English · Español

00 — Why a tiny enumerated bilingual corpus beats a giant scraped one¶

🇪🇸 Datos de baja calidad anulan cualquier arquitectura. Construimos a mano un corpus pequeño y opinado: la enumeración completa de 20 verbos × 5 tiempos × 3 personas con su traducción al español. Etiquetas correctas por construcción, cobertura garantizada, reproducible desde una semilla. Lo que el modelo aprenda sobre gramática verbal viene de aquí; si esto está mal, todo está mal.

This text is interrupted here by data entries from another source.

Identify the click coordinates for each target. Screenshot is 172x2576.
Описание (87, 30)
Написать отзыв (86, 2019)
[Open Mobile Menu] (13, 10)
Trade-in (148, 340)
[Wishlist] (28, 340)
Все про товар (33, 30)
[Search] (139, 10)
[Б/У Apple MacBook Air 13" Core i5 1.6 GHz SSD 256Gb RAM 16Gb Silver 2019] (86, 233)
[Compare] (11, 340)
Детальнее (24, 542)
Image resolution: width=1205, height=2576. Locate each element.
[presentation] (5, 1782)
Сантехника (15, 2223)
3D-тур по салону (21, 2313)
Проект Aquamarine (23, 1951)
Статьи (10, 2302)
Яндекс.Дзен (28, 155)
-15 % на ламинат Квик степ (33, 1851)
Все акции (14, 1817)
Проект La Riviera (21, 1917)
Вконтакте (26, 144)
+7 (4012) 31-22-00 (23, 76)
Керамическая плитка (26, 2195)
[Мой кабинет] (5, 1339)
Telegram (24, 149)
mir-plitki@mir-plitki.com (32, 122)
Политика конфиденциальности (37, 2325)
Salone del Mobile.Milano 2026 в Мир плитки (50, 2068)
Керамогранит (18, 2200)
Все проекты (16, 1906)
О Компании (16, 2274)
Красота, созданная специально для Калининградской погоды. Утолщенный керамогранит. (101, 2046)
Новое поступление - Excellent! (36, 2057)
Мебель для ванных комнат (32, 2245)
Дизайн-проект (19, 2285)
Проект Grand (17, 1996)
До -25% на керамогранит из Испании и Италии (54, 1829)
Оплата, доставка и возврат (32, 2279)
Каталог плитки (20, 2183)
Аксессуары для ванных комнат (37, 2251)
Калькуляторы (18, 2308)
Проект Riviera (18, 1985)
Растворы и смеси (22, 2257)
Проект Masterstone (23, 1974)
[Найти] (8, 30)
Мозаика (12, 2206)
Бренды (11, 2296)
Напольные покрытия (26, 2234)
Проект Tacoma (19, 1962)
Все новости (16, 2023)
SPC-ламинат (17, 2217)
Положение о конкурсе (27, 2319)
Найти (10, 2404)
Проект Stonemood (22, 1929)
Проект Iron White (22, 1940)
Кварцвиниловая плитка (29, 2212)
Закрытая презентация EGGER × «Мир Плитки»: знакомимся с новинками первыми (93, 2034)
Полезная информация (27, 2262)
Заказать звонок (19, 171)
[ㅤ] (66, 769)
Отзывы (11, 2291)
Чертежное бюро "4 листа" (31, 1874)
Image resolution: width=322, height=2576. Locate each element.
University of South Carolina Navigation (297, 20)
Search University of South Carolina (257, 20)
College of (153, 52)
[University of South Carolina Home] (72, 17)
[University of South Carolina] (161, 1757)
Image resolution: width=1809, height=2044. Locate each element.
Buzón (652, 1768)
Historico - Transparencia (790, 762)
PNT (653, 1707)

"Garbage in, mystery out"¶

A model is a compressor: it learns patterns in its training data and reproduces them at inference. If the patterns in the data are wrong, the model is wrong. No clever architecture, no fancy regularizer, no amount of compute fixes a corrupt corpus.

This is well-known. It's also routinely ignored. Public AI projects in 2026 still build models on scraped data with unverified labels — and then spend months debugging "why does the model do X?" when the answer is "your training set says to do X."

Phase 12 is the most leverage-per-hour phase in the curriculum. Done well, the rest of the project is straightforward. Done badly, Phases 13–32 produce a model that mysteries-out on every interesting input — including the grammar tutor capstone.

The two extremes (and why we pick the small one)¶

Extreme A: scrape the open web for English text¶

100 GiB of English text from Common Crawl. Sounds great. Problems:

No morphological labels. A scraped sentence He works hard. carries no annotation saying "this is 3^rd-person singular present simple of work." To get those labels, you need a parser (which is itself a model — circularity). To get Spanish pairs, you need a translator (another model). The whole pipeline becomes "trust other models' outputs as labels," which is exactly what we said we wouldn't do.
Distributional skew. Real English text is wildly skewed: the verb be is ~10× more common than walk; 3^rd-person he/she/it is ~5× rarer than 1^st-person I in dialogue but ~3× more common in narrative. Without explicit balancing, the model overfits to whichever skew the scrape happened to have.
Tense coverage is non-uniform. Past perfect is rare; simple present is everywhere. We want our 20 × 5 × 3 matrix uniformly covered.
License risk. Scraped text has licensing complications. Republishing is its own legal headache.
Reproducibility. The web today ≠ the web yesterday. You can't pin a corpus this way.

Extreme B: hand-write 600 sentences by paper¶

Type out every English form + Spanish translation by hand. Quality? Excellent. Cost? ~3–5 hours of pure data entry. Borja has better things to do; also, typos will creep in and propagate silently.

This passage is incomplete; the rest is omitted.